====== STUDY MATERIAL
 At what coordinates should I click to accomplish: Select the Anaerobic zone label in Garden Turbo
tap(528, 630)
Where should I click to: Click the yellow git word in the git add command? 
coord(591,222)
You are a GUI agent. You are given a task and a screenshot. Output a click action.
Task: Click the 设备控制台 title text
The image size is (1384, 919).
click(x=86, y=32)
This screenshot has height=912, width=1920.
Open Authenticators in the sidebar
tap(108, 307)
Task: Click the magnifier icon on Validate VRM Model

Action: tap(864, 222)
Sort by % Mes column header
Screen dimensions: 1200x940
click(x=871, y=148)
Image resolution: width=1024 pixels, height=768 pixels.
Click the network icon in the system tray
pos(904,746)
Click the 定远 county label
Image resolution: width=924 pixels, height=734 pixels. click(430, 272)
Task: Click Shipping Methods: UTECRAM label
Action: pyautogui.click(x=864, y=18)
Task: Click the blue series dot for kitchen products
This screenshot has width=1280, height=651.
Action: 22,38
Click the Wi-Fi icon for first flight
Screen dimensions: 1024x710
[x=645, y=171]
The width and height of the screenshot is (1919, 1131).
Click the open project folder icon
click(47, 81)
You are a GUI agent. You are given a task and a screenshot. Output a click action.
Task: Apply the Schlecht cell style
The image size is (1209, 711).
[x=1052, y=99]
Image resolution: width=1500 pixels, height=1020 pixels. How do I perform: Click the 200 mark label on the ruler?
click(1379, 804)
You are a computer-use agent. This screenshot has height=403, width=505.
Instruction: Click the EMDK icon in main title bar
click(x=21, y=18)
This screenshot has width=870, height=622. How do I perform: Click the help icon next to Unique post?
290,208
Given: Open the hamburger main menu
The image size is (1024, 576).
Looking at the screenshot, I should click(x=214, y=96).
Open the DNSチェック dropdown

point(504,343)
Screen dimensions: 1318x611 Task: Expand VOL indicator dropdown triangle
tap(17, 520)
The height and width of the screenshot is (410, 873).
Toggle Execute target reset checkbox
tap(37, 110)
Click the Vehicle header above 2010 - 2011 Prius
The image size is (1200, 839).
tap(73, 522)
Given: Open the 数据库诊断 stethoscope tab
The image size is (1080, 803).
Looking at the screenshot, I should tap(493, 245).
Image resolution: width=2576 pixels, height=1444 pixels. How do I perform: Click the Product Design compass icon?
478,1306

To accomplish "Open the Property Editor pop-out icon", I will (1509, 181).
============
EXERCISE REQUIREMENTS:
Your answer must be the line with "This screenshot has width=870, height=622." and all lines after it through the final line of the entries, copied exactly and with nothing added.

YOUR RESPONSE:
This screenshot has width=870, height=622. How do I perform: Click the help icon next to Unique post?
290,208
Given: Open the hamburger main menu
The image size is (1024, 576).
Looking at the screenshot, I should click(x=214, y=96).
Open the DNSチェック dropdown

point(504,343)
Screen dimensions: 1318x611 Task: Expand VOL indicator dropdown triangle
tap(17, 520)
The height and width of the screenshot is (410, 873).
Toggle Execute target reset checkbox
tap(37, 110)
Click the Vehicle header above 2010 - 2011 Prius
The image size is (1200, 839).
tap(73, 522)
Given: Open the 数据库诊断 stethoscope tab
The image size is (1080, 803).
Looking at the screenshot, I should tap(493, 245).
Image resolution: width=2576 pixels, height=1444 pixels. How do I perform: Click the Product Design compass icon?
478,1306

To accomplish "Open the Property Editor pop-out icon", I will (1509, 181).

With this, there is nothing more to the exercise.